MINDIE’S MUSINGS

Family Differences

By Mindie Barnett

Wellness coach, author, and speaker Mindie Barnett answers your questions about life, navigating these stressful and uncertain times, and steering you down a more straight forward path. We welcome your questions and invite you to contact Mindie at:  mindiesmusings1@gmail.com

Mindie is available for in-person and virtual wellness therapy sessions via her Executive Health by Mindie Barnett wellness coaching practice. Her expertise is in interpersonal relationships, overcoming depression, coping with anxiety and avoiding and overcoming burnout among many other wellness areas. Life coaching and career coaching are also areas she excels in. For more information or to schedule a session
visit mbexecutivehealth.com

Dear Mindie,

As we just wrapped up Mother’s Day and are now headed into the Father’s Day holiday weekend, I can’t help but feel a little saddened. My relationship with my brother, my only sibling, is strained at best, and as our parents continue to age, I can’t help but feel concerned about what the future may look like when they are no longer here. While I have children, I am single, and my brother is my only real adult family outside my parents. I have a few close cousins, but we don’t see each other often and rarely spend holidays together.
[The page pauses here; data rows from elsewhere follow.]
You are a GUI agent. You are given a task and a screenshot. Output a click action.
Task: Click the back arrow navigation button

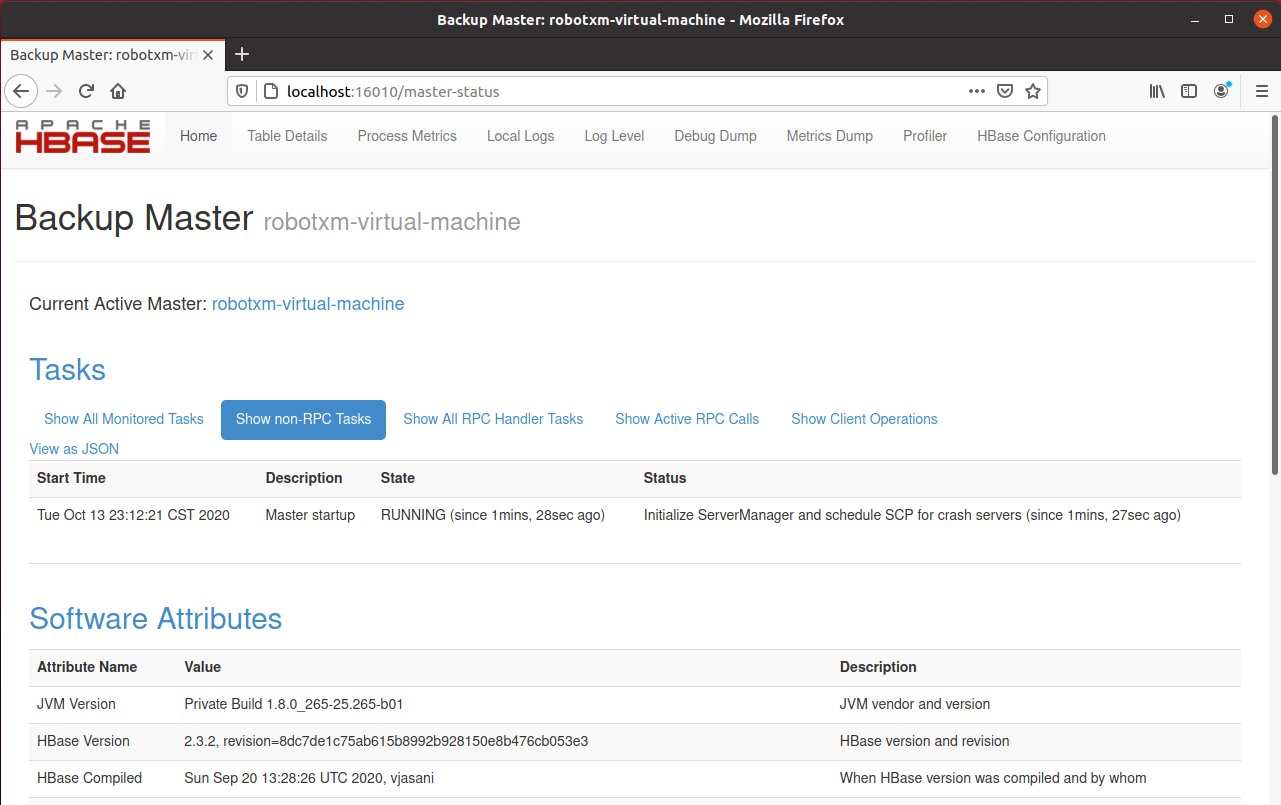pos(23,91)
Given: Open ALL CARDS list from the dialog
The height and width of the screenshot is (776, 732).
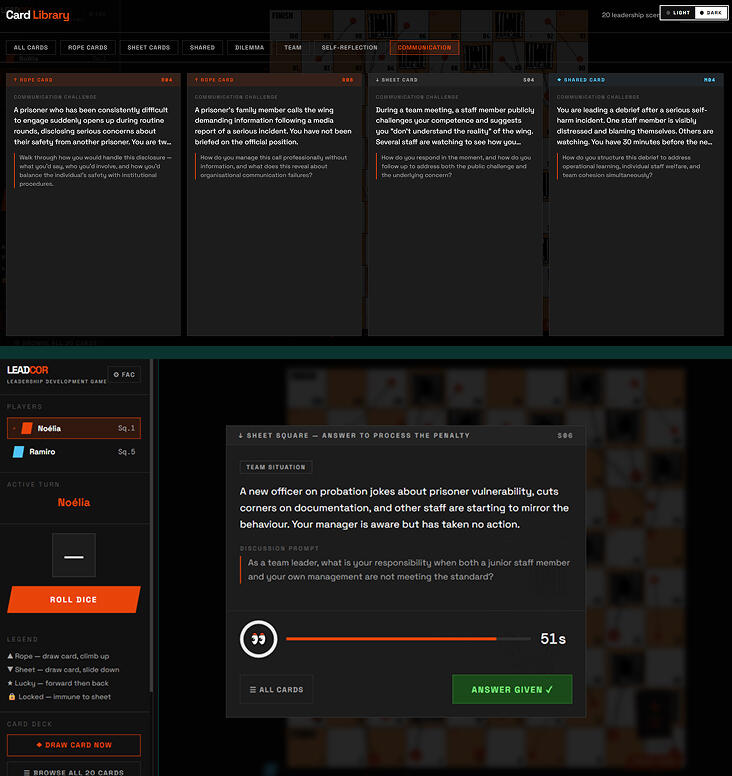Looking at the screenshot, I should 276,689.
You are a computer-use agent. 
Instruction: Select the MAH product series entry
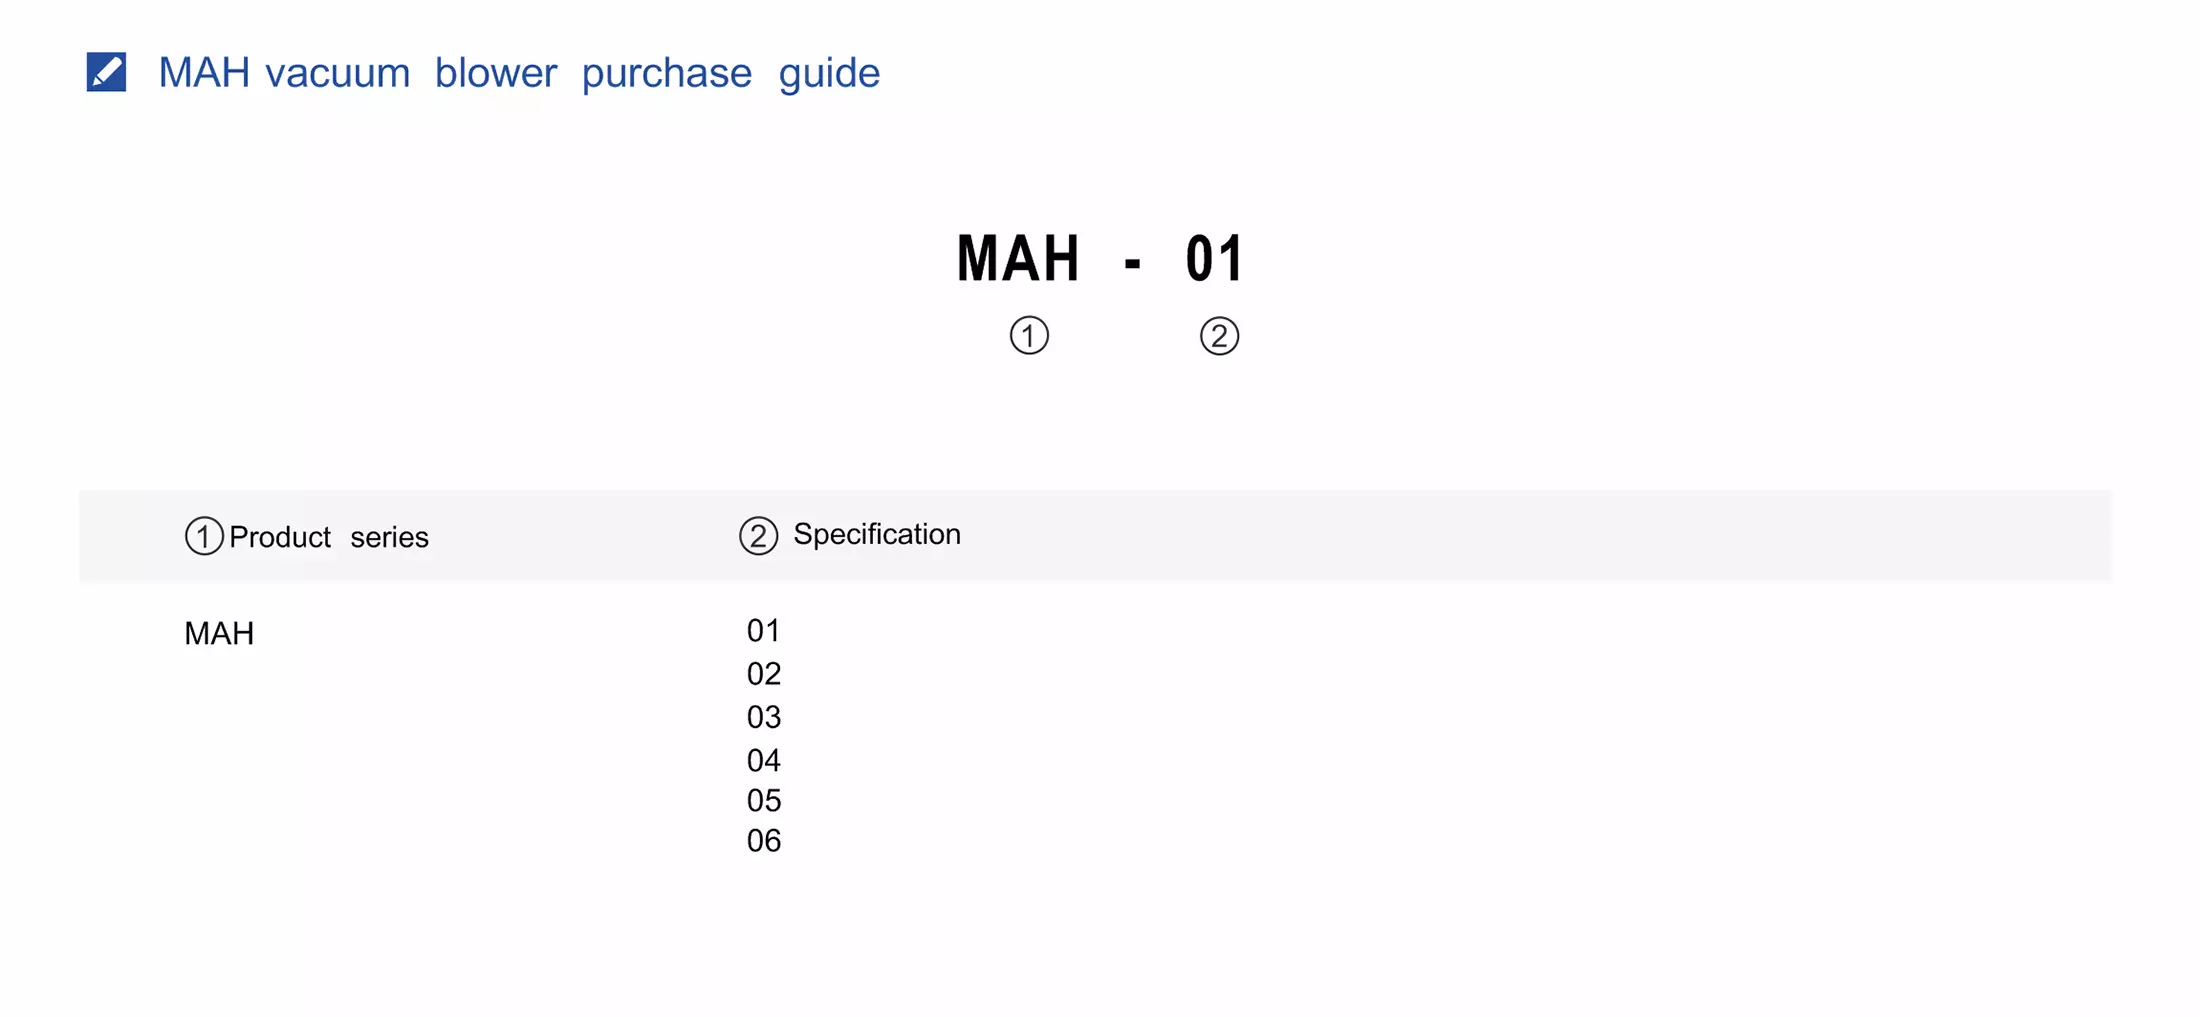(x=219, y=633)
I have tried talking with my brother, expressing my desire to become closer and my sadness because we are not. He doesn’t view our relationship as distant and always seems preoccupied with his immediate family (wife and children) and all the siblings he acquired from his wife’s large family. I can’t force someone to want a meaningful relationship with me, but I desperately wish I had a loving brother I could call and count on! What to do? Is this relationship a lost cause? Any insight you can share would be appreciated.

Sincerely,
Sad

Dear Sad,

That is a tricky situation! I hear you saying that you are saddened by your distant relationship with your brother, which is exacerbated by the fact that your parents are aging, and you are also single. It sounds like your brother doesn’t share the same vision and has an entirely different perspective of what your relationship is and should be. That may change in time, especially when your parents are no longer living, and you are his only blood relative left. But you can’t count on that, and my advice to you would be to look beyond your family circle and start to develop familial relationships with those you “choose.”

Friends can and do fill in so many gaps for those who do not have close-knit relationships with family members.

In some cases, friends who are more like family can be healthier for us, as well, especially with family connections that are associated with childhood trauma or other negative aspects of our lives, which can be triggered when we are with them.

I recommend you start creating new traditions with a few good core friends, allow yourself to be vulnerable with them, and focus on those relationships instead of ruminating about your strained relationship with your brother. You should not abandon your brother nor give up on the hope that that relationship can change, but I would like you to prepare for the future with some safeguards in place. Until your brother can show you that he is equally invested in your relationship, you cannot count on him to support you in the future. Therefore, leaning into your friends for such support will provide you with a solid foundation now, and if your brother comes around and shows up for you, you will have an added layer of connectivity.

Enjoy your parents now, as well. It is best that we remain present, focusing on the here and now and not dwelling too much on the future. Tomorrow is never promised to any of us, and thinking too far ahead will only diminish the stockpile of happy memories you can acquire with them.

I wish you the best of luck and know you’re not alone.